La maladie des chaînes alpha, dans sa forme intestinale habituelle, est une affection du tiers-monde, induite par une stimulation antigénique digestive prolongée ; sa prévalence diminue avec l’amélioration des conditions socio-économiques, en particulier sanitaires digestives

De la maladie des chaînes alpha aux lymphomes du MALT, notamment digestifs

LaMC-α et l’IPSID ont beaucoup contribué à inspirer le concept de lymphome du MALT (Mucosa-Associated Lymphoid Tissue) introduit notamment par Peter Isaacson en 1983-1984 [24] : ce type de lymphome est défini comme une prolifération lymphoïde B dérivée, par stimulation antigénique, de la zone marginale extranodale du MALT [24]. Un exemple schématique de lymphome du MALT est le lymphome gastrique B, dans la pathogénie duquel Helicobacter pylori joue un rôle majeur, confirmé par la possible régression complète des lésions après éradication de ce germe par antibiothérapie [23, 24]. Le parallélisme avec la MC-α, dont la découverte a précédé, de plusieurs années, celle des lymphomes B gastriques induits par H. pylori est important à souligner, même si l’agent spécifique intervenant dans la MC-α n’a pas, jusqu’à présent, été formellement identifié. MC-α et lymphomes gastriques B figurent dans la plus récente classification (2016) des tumeurs des tissus hématopiétiques et lymphoïdes de l’OMS [16, 25], la MC-α étant assimilée à une variante de lymphome B de la zone marginale extranodale du MALT.

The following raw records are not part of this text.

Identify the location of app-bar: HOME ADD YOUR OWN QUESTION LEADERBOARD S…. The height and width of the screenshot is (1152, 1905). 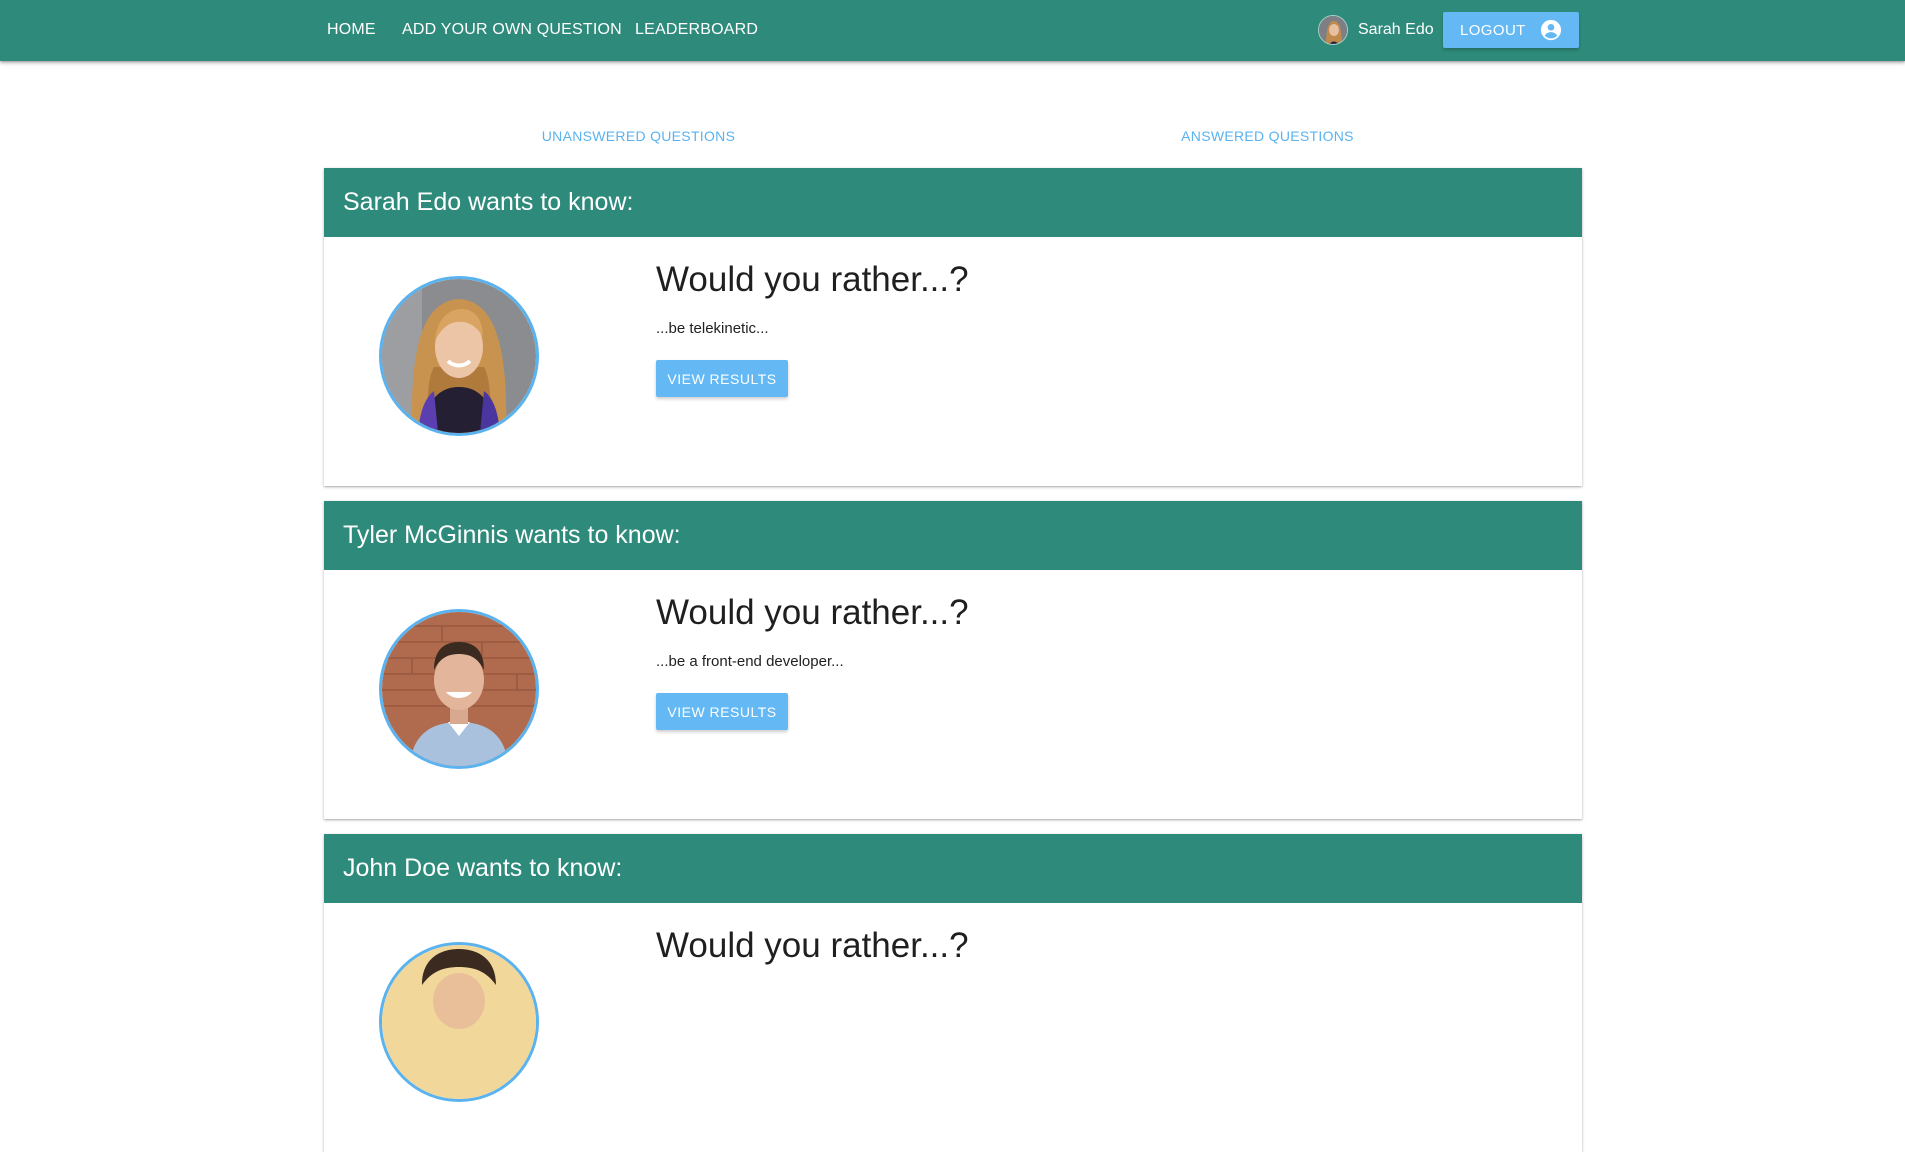
(952, 30).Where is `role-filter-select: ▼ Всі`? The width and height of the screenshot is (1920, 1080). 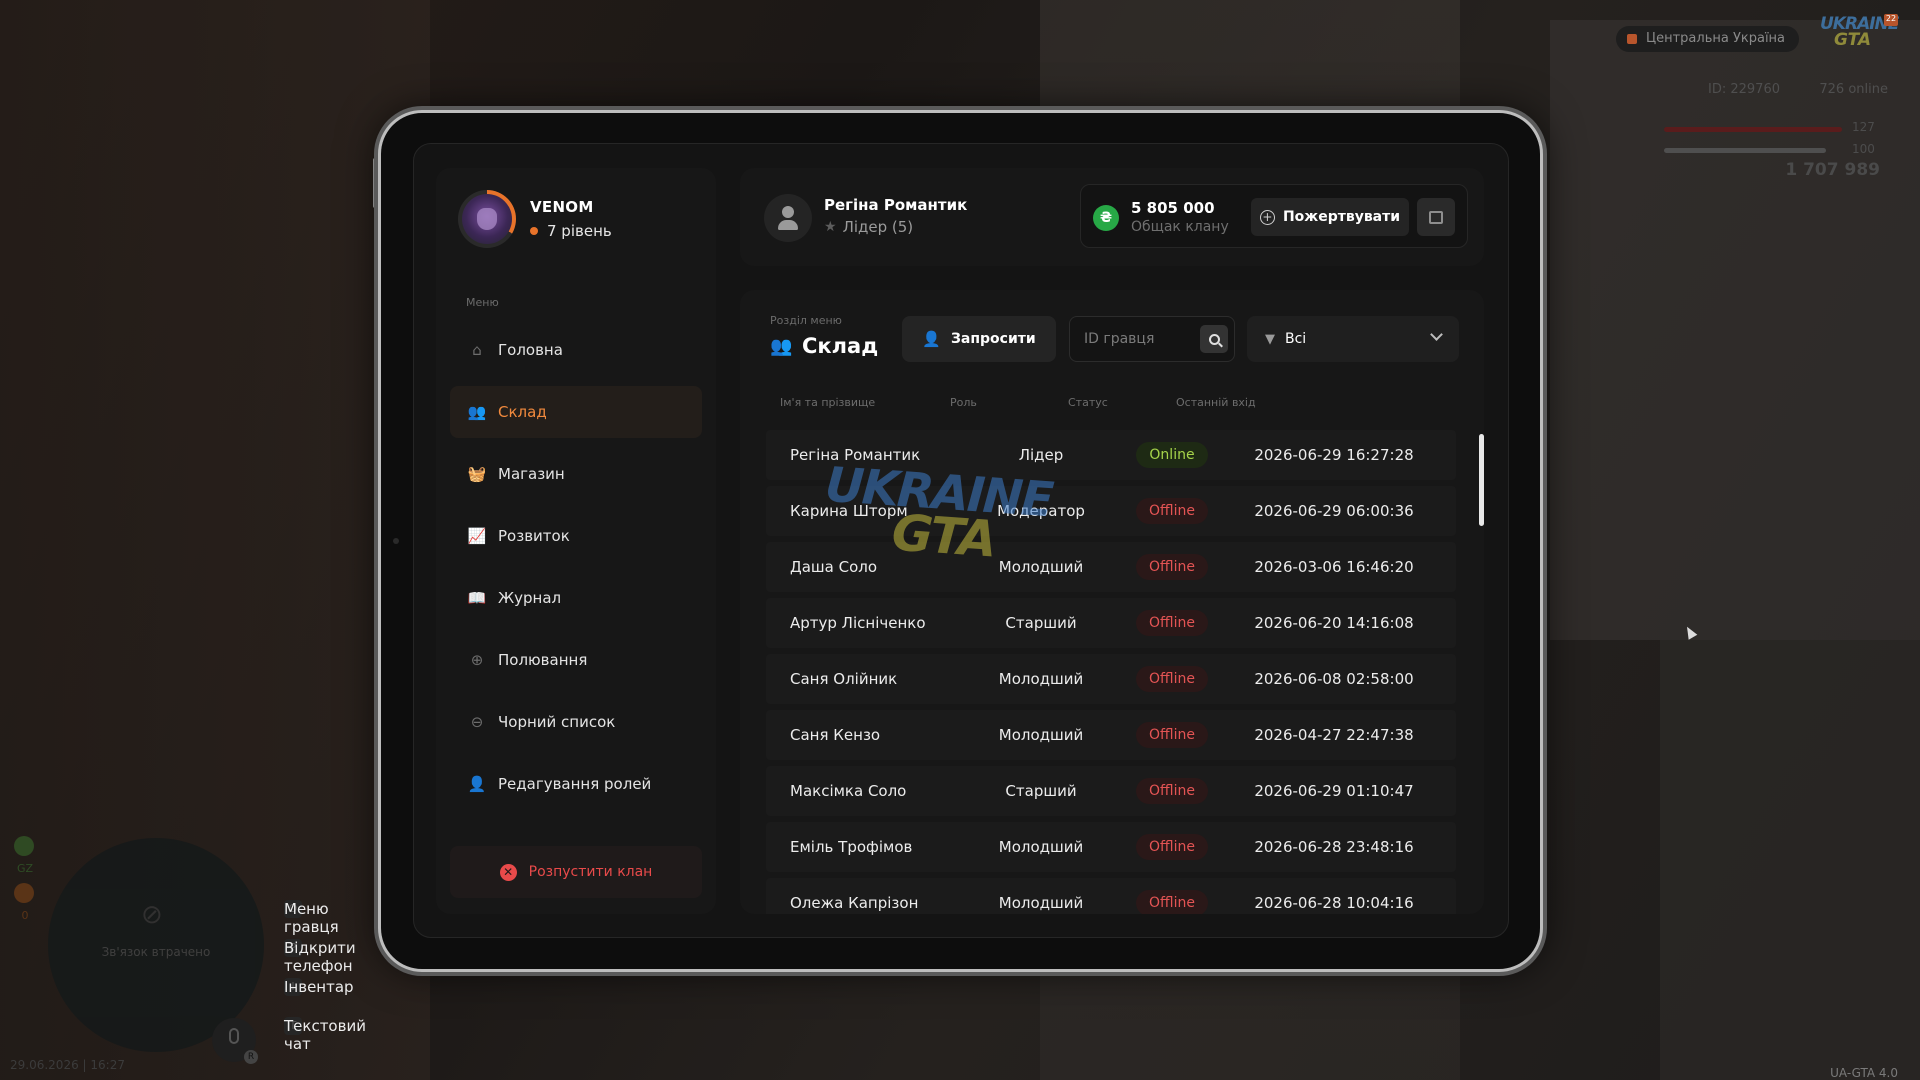 role-filter-select: ▼ Всі is located at coordinates (1353, 339).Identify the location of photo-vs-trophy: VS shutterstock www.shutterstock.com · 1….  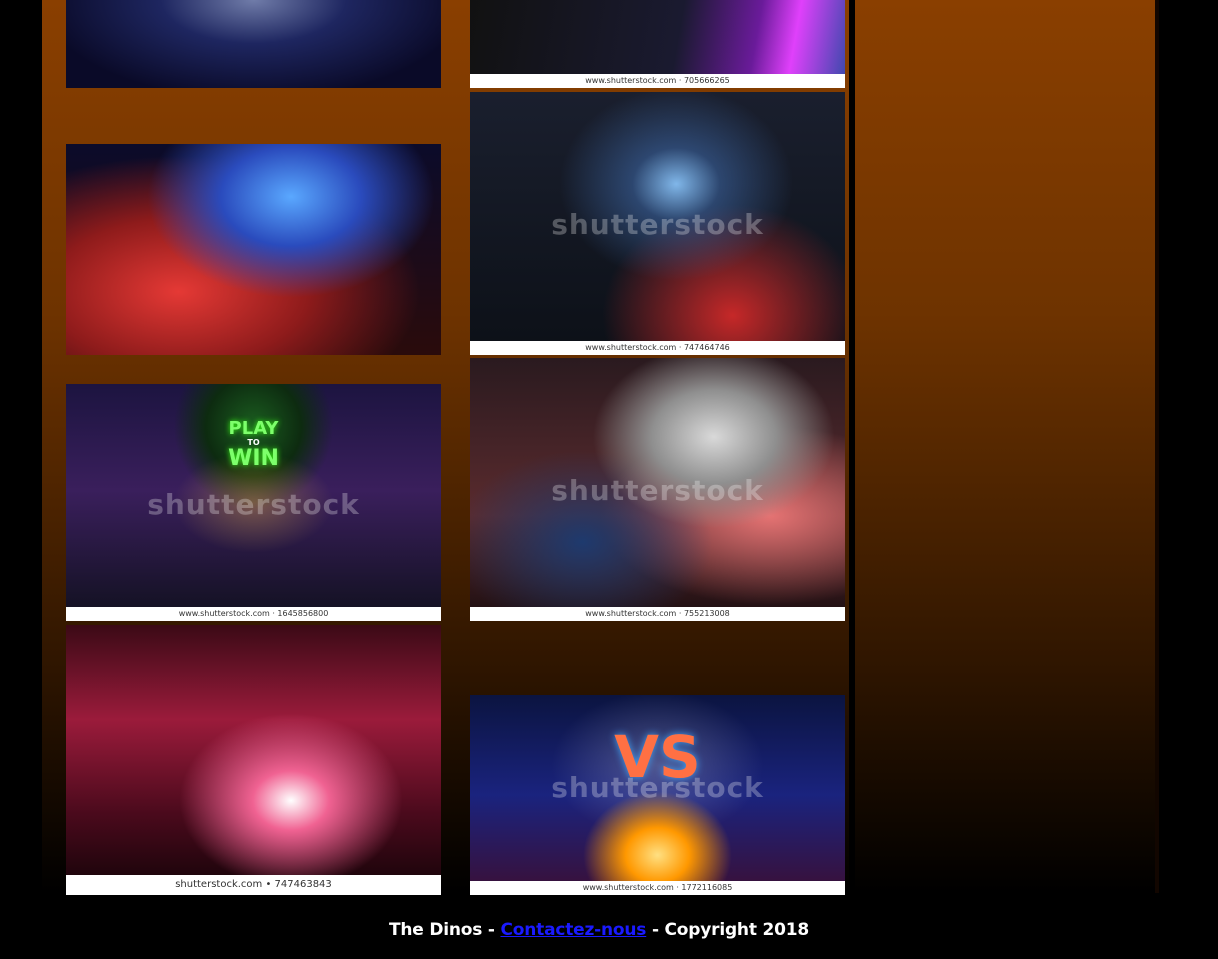
(658, 795).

En définitive, la MC-α, bien que rare, a été et reste un modèle privilégié pour l’étude et la compréhension des mécanismes des proliférations lymphoïdes B chez l’homme. Ce n’est pas, là, la moindre des raisons pour lesquelles notre communauté médicale doit être particulièrement reconnaissante à Jean-Claude Rambaud et Maxime Seligmann de la découverte de cette maladie.

La maladie des chaînes alpha a contribué au concept de lymphome du MALT et reste un modèle privilégié pour la compréhension des mécanismes des proliférations lymphoïdes B chez l’homme

Liens d’intérêts

l’auteur déclare n’avoir aucun lien d’intérêts en rapport avec l’article.